Apakah kejahatan yang dilakukan Ruyati sudah melebihi para teroris di negri kami, kalaupun dia membunuh pastilah dia punya alasan tertentu. Dan tanpa mengesampingkan perasaan korban, apakah keluarga korban juga menginginkan hal ini tetap dilakukan terhadap Ruyati (Tanya kedalam Hati Nurani Keluarga Korban)
Semoga ini menjadi pelajaran yang berarti bagi kedua belah Negara bahwasannya masih banyak jalan keluar lainnya selain menjalani hukuman qisas ini.
Indonesia dituntut untuk dapat mengirimkan Tenaga Kerja yang berkualitas, sehingga masalah - masalah yang mungkin terjadi dapat di minimalisasi.
Dan untuk Negara Arab, sebaiknya melakukan koordinasi dengan pihak Indonesia, jika menyangkut pelanggaran berat yang dilakukan oleh Tenaga Kerja Indonesia. Perjelas the do's and the Dont's (yang boleh dilakukan dan yang tidak boleh dilakukan) dalam MOU.
Sehingga tidak hanya memberlakukan sanksi yang tegas terhadap Tenaga Kerja yang melanggar MOU tetapi juga menindak tegas warga negara Arab yang berlaku kasar dan tidak senonoh terhadap tenaga kerja kita.
Lalu untuk para Tenaga Kerja kita, sebisa mungkin urungkan niat untuk bekerja di Negara Orang lain jika memiliki kemampuan yang tidak cukup baik.
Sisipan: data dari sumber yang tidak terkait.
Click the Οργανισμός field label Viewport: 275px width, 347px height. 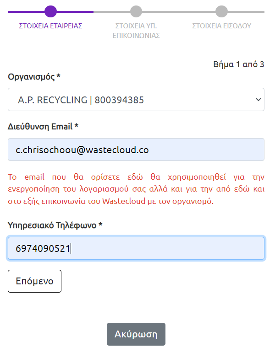[34, 77]
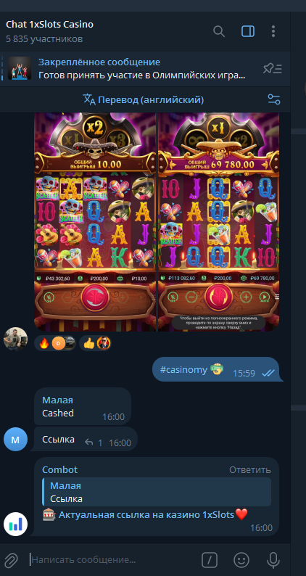The image size is (306, 576).
Task: Open right slot screenshot with 69 780,00 win
Action: click(x=218, y=222)
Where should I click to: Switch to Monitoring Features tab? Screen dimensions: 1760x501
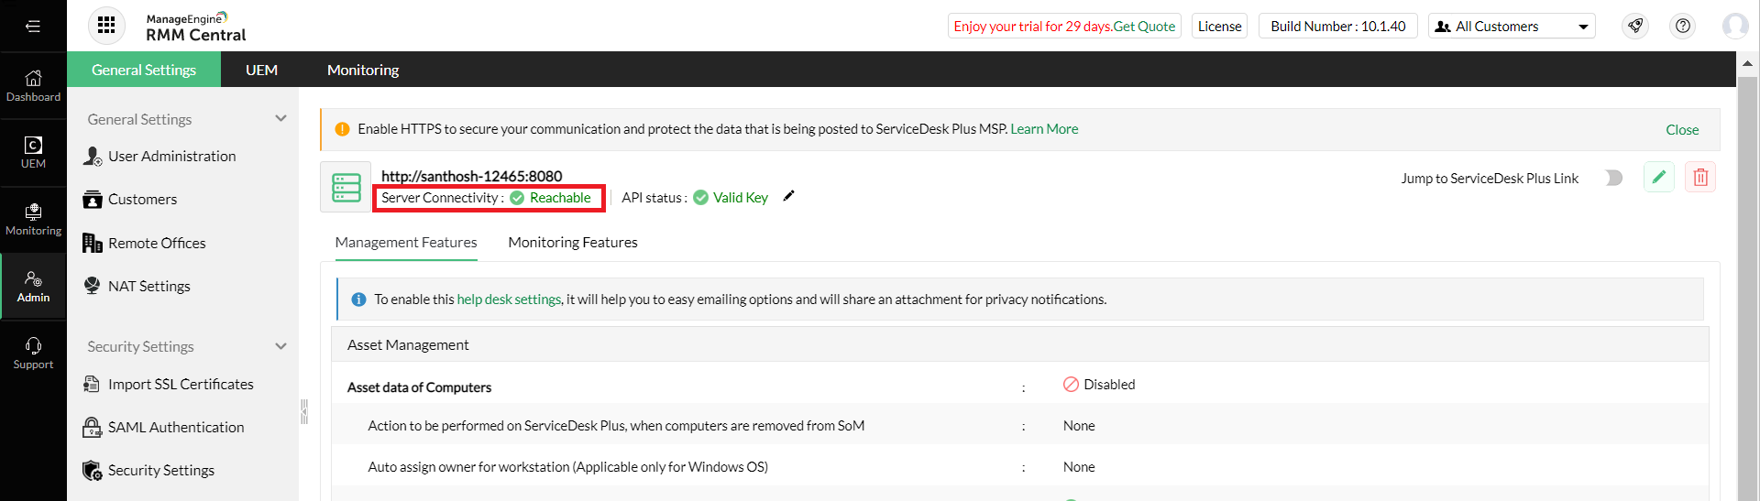(x=573, y=243)
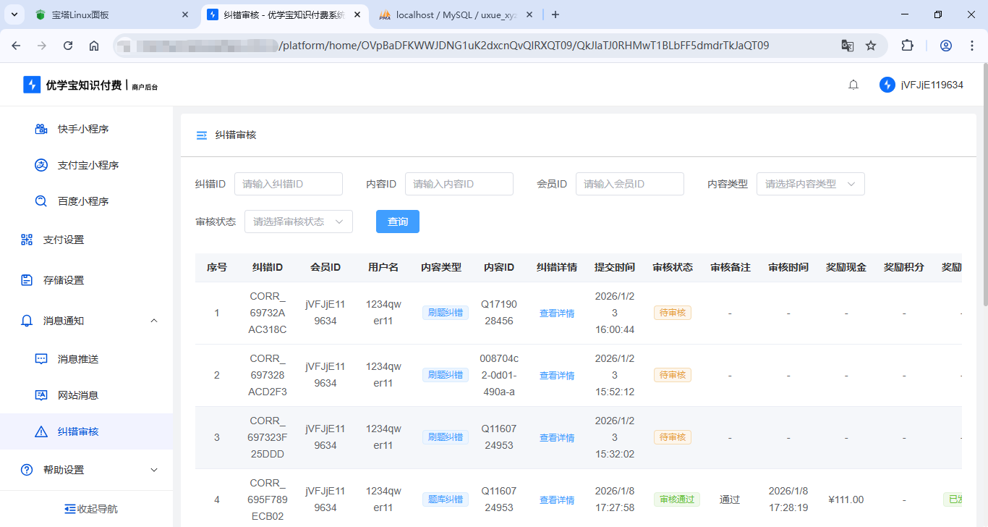Click 查看详情 for row 1
The image size is (988, 527).
click(x=556, y=313)
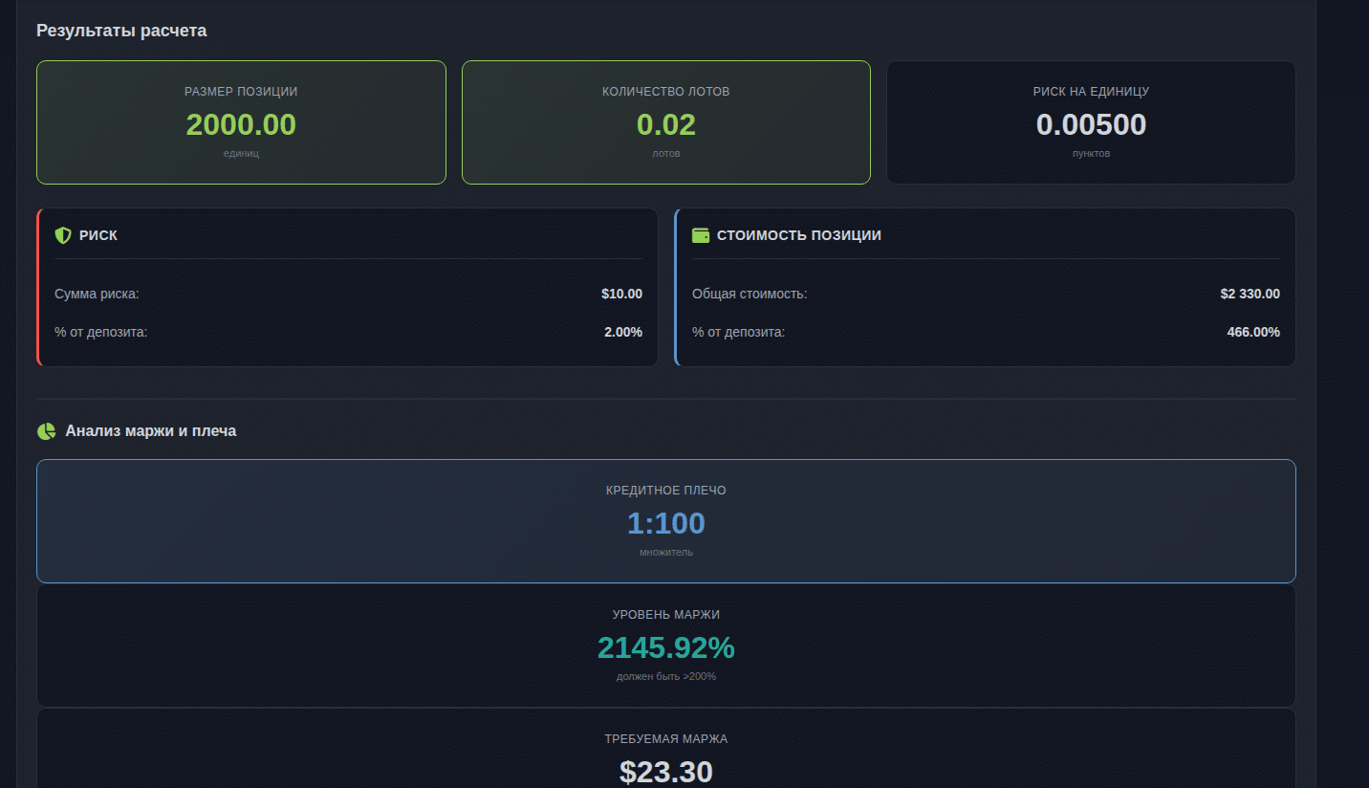
Task: Select the Кредитное плечо 1:100 value
Action: coord(665,523)
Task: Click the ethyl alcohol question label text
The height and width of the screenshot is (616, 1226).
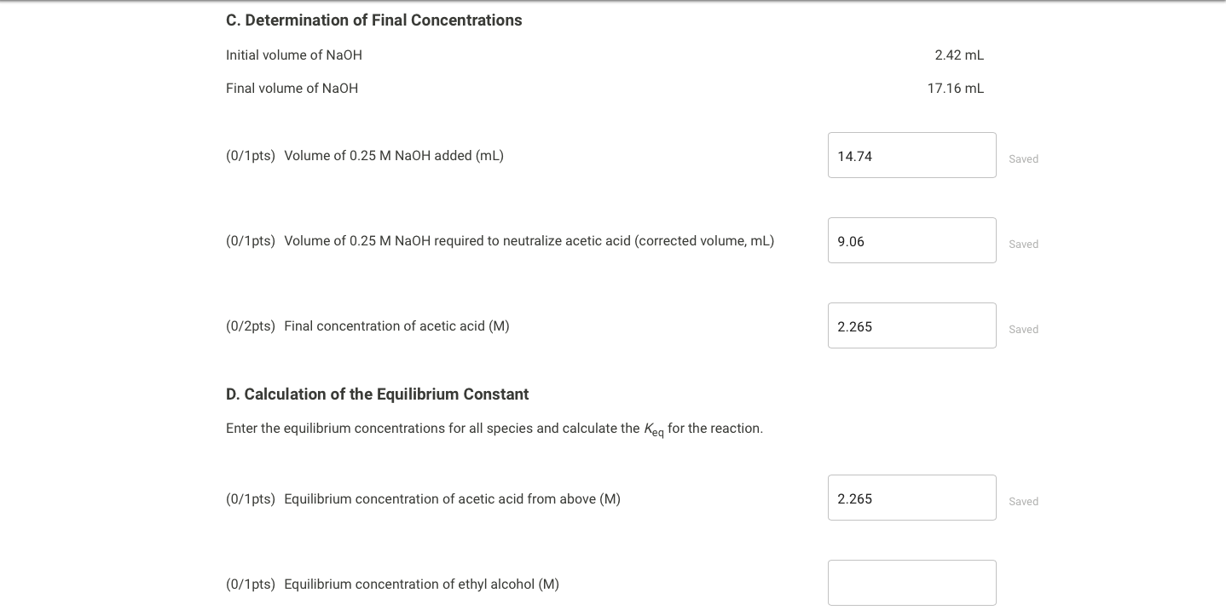Action: coord(421,584)
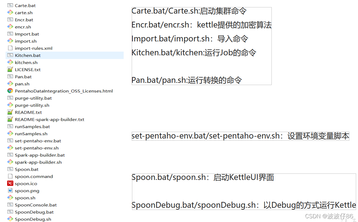Click the spoon.png image icon
The width and height of the screenshot is (358, 222).
pyautogui.click(x=10, y=190)
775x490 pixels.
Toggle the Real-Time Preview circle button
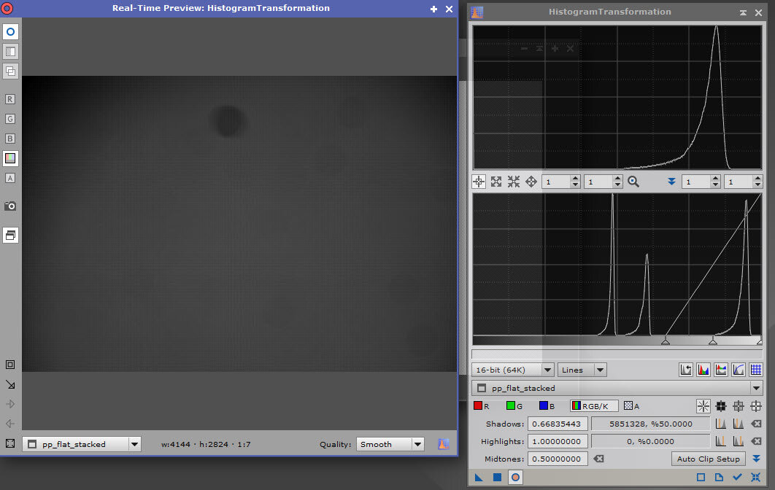click(515, 478)
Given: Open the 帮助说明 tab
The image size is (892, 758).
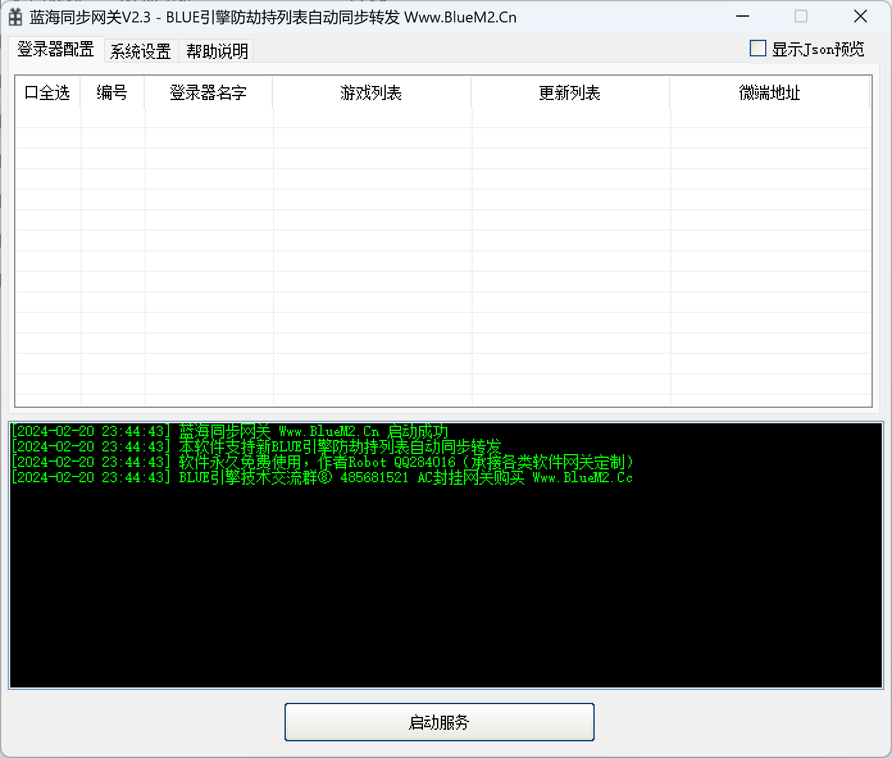Looking at the screenshot, I should (x=216, y=51).
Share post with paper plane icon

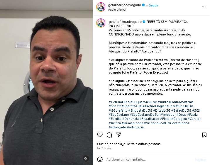119,135
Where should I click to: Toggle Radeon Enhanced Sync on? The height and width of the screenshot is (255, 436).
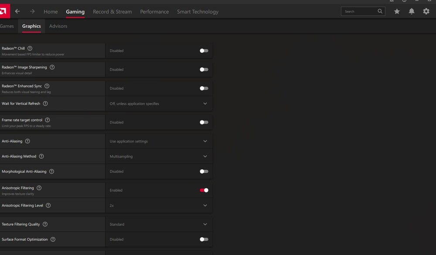click(x=204, y=88)
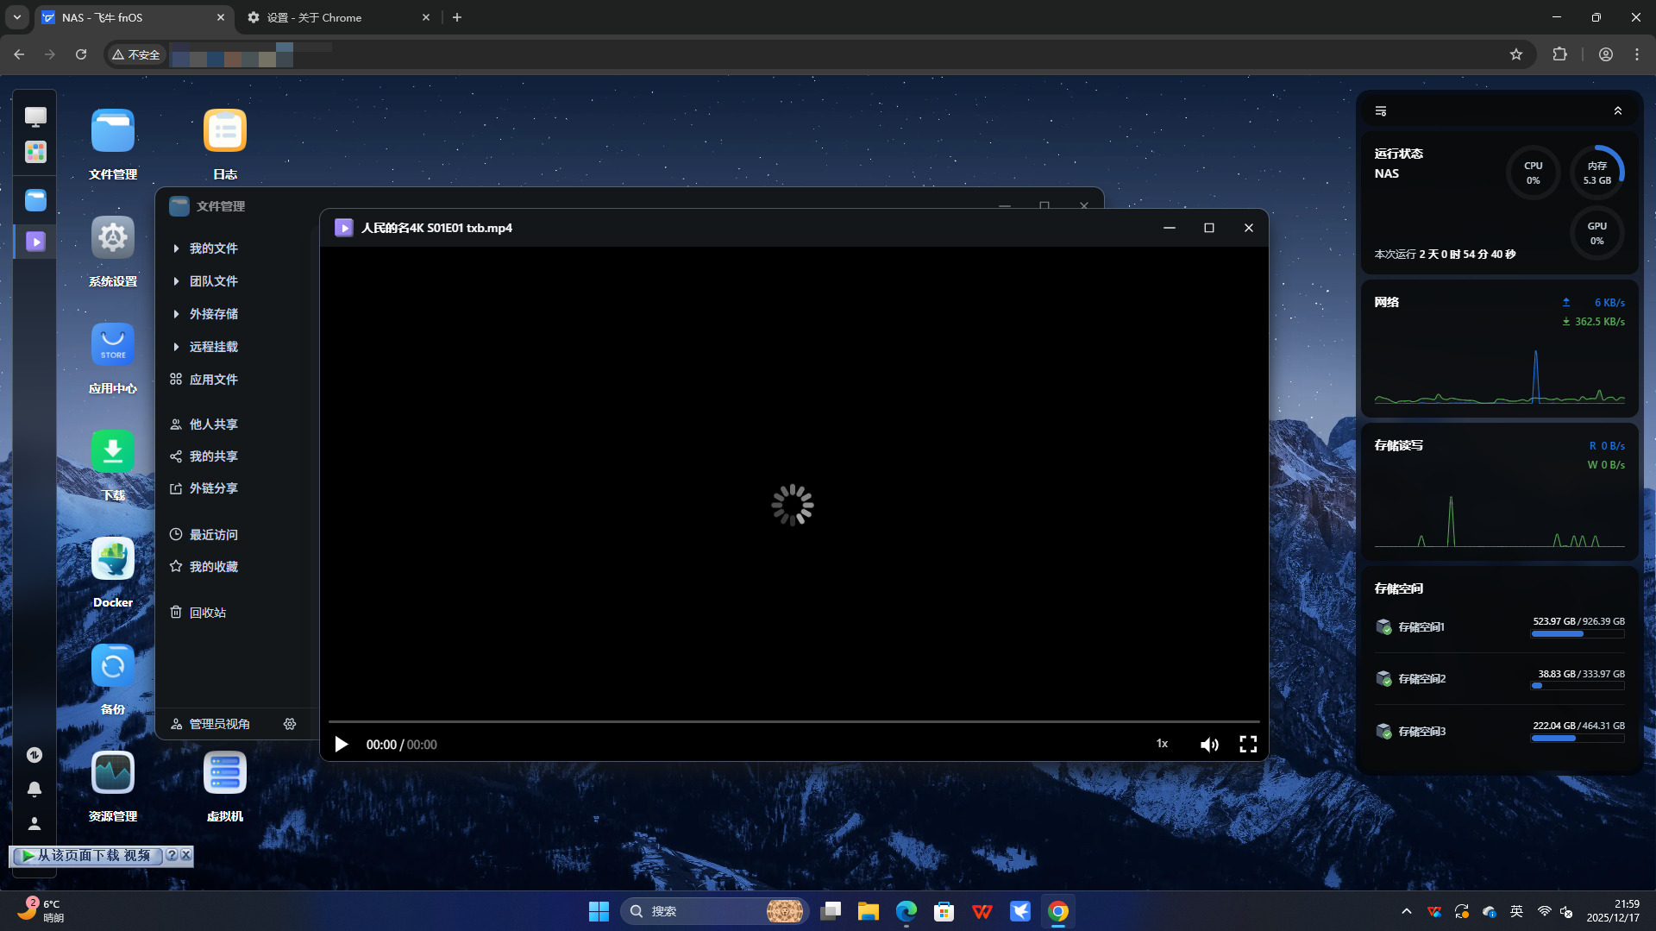Open the 日志 log app icon
The image size is (1656, 931).
tap(224, 131)
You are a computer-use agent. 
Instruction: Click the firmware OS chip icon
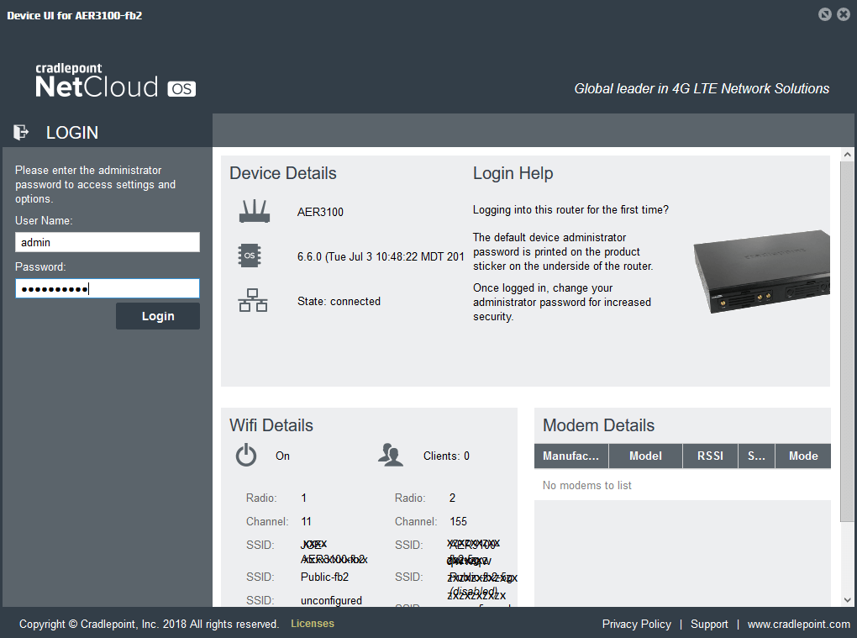[250, 256]
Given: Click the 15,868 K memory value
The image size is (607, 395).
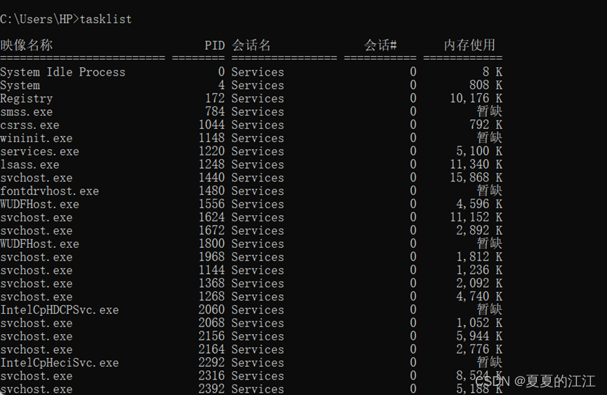Looking at the screenshot, I should point(476,179).
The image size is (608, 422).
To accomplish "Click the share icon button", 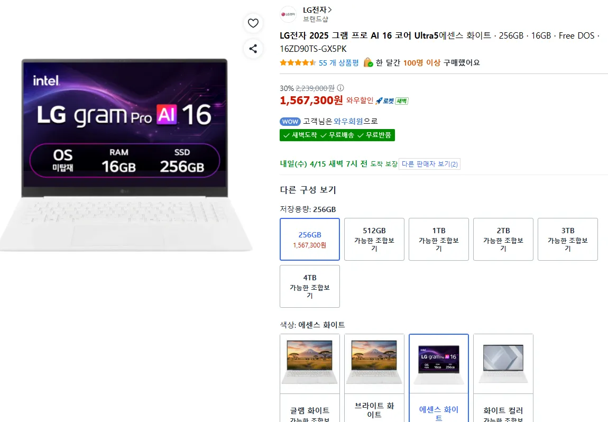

Modal nekat saja tidak cukup baik, masih diperlukan modal - modal yang lain, seperti modal bahasa yang cukup, modal dana yang tidak sedikit. Toch di negri sendiri masih tersedia beberapa jenis lapangan pekerjaan tertentu (meskipun penghasilannya tidak sebanding jika bekerja diluar ya).
Untuk Para Wakil Rakyat kita, ada baiknya mulai berfikir bagaimana caranya meningkatkan lapangan kerja di negara kita sendiri, sehingga tidak membuat warganya mencari nafkah di negara orang lain. Apalagi di negri kita yang konon katanya Gemah Ripah Loh Jinawi, bahkan katanya batu pun bisa menjadi tanaman. Lalu mengapa rakyatnya tetap gemar melancong ke negri orang ya......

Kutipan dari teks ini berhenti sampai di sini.